### Source
***************************************************************************************
Jupyter Notebooks from the Metadata for Everyone project

Code:
* Dennis Donathan II (https://orcid.org/0000-0001-8042-0539)

Project team: 
* Juan Pablo Alperin (https://orcid.org/0000-0002-9344-7439)
* Dennis Donathan II (https://orcid.org/0000-0001-8042-0539)
* Mike Nason (https://orcid.org/0000-0001-5527-8489)
* Julie Shi (https://orcid.org/0000-0003-1242-1112)
* Marco Tullney (https://orcid.org/0000-0002-5111-2788)

Last updated: xxx
***************************************************************************************

# Data Collection

Here we will utiilize the Crossref REST API to generate our random sample. We'll use the habanero library, a wrapper for the Crossref API, to make the process easier. More info on the package can be found here: https://github.com/sckott/habanero



In [None]:
from habanero import Crossref, WorksContainer
import pandas as pd
import time
from pathlib import Path
# Directories for storing the data
data_dir = Path('../data')
input_dir = data_dir / 'input'
# setting up the our queries. In order to be added to the 'Polite' pool for the API, add an email address so that they
# can contact you should any problems arise.
# cr = Crossref(mailto='youremail@here.com)
# We are only interesting in journal articles and as such have a filter toward that end. 
# Additionally, we are utilizing the 'sample' feature that allows us to grab random works. Limit 100 per request
search = cr.works(filter = {'type':'journal-article'}, sample=100)
# The WorksContainer class allows us to easily parse through the responses so that way we can extract the records themselves
# and not all of the metadata associated with the API call.

### Stored rows
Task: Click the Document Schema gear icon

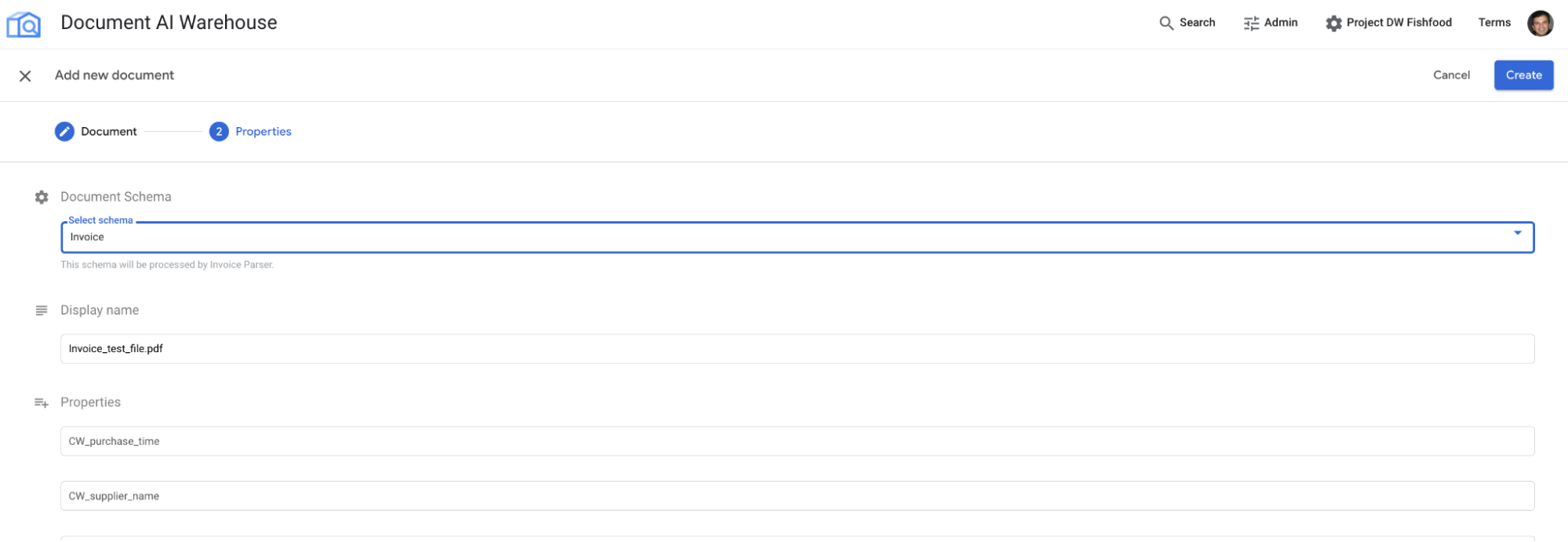Action: (42, 198)
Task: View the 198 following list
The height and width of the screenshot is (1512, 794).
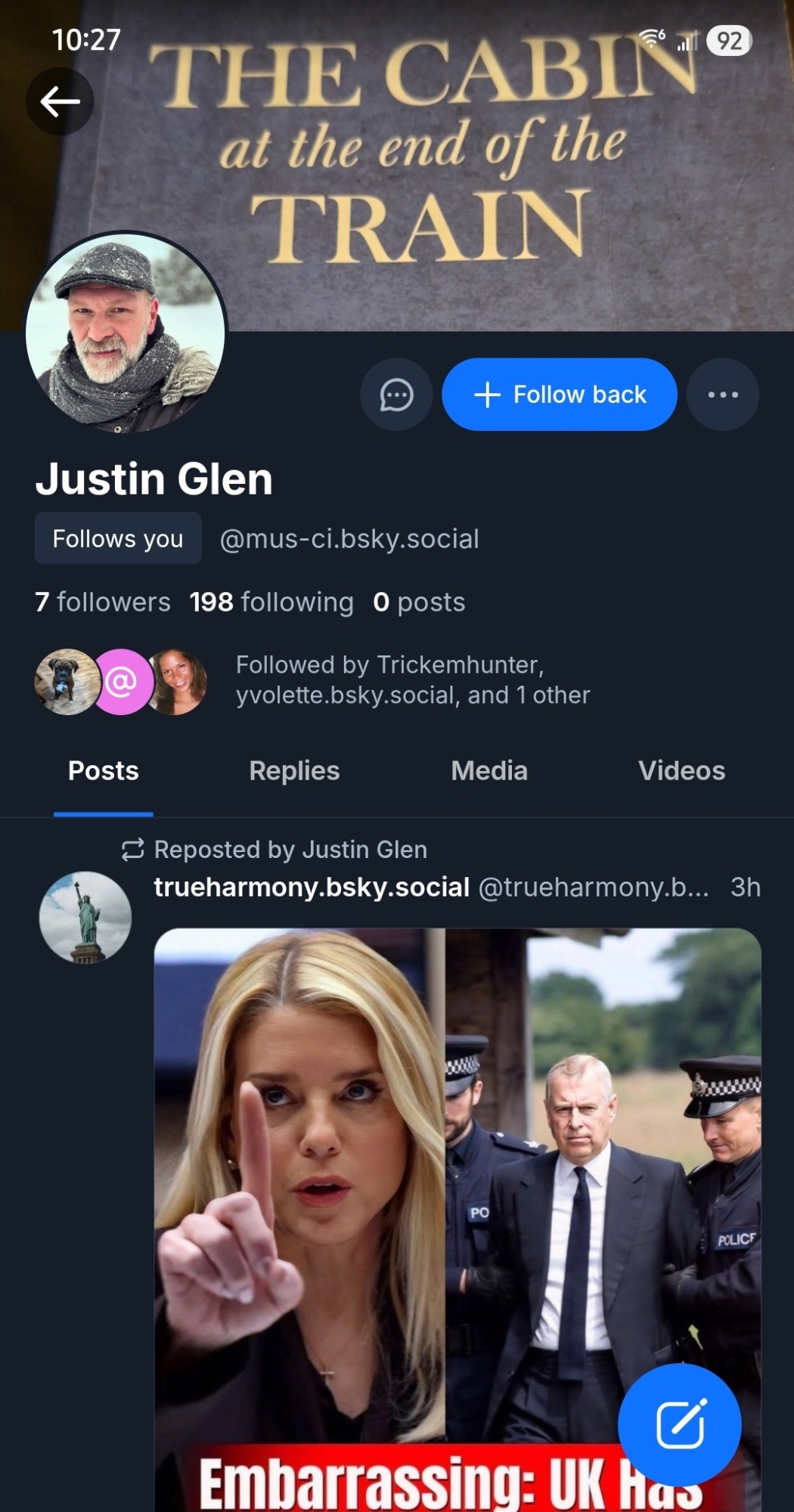Action: 271,603
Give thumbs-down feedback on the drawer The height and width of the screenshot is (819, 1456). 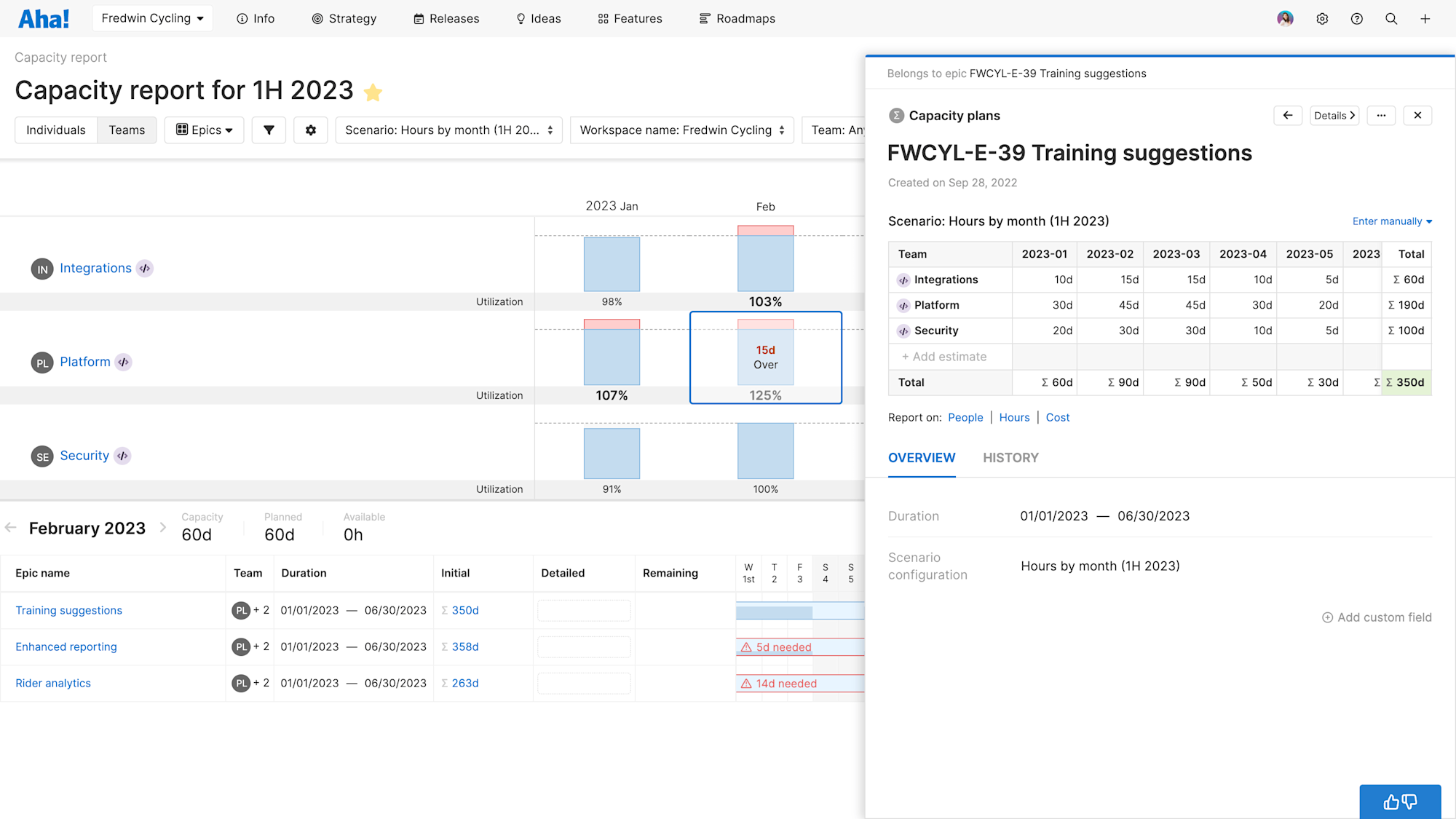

### Goals
- 1) Name every member of the project team listed in the Metadata for Everyone notebook above the material.
- 2) Write the next part of the Metadata for Everyone notebook, picking up right after its final code comment.

### Answers by task
- 1)
Juan Pablo Alperin
Dennis Donathan II
Mike Nason
Julie Shi
Marco Tullney

- 2)
x = WorksContainer(search)
# We'll set up a dataframe with this initial search just to make sure the format looks good and verifying the query results
df = pd.DataFrame(data= x.works)
df.head()

In [None]:
# Please note: If you take a new sample, the results will also change slightly. 
# To repeat our calculations, use our data sample. 
# To check our results with a new analysis, get a new sample.

## Getting the full Sample
The initial query looks good, so we'll move on to getting the full sample. We're looking for 500,000 unique records. This may take some time to collect, so best to run it overnight or in the background.

We want 500,000 unique records, so we'll set up our loop to count the number of unique DOIs we have and stop once we have 500,000. We'll have duplicates, and we'll handle those in the data cleaning notebook (among other things).

Since this can take a while, we'll want to build in a safety net against errors and timeouts. If an error occurs, the data is saved, the script is given some sleep time, then it begins again.

Once it has hit 500,000 unique records, we'll save the file and move on to cleaning the data.

In [None]:
while len(set(df['DOI'])) < 530000:
    try:
        search = cr.works(filter={'type':'journal-article'}, sample=100)
        x = WorksContainer(search)
        for work in x.works:
            df.loc[len(df)] = work
    except:
        df.to_csv(input_dir / '01_raw_data.csv')
        time.sleep(10)

In [None]:
df.to_csv(input_dir / '01_raw_data.csv', index=False)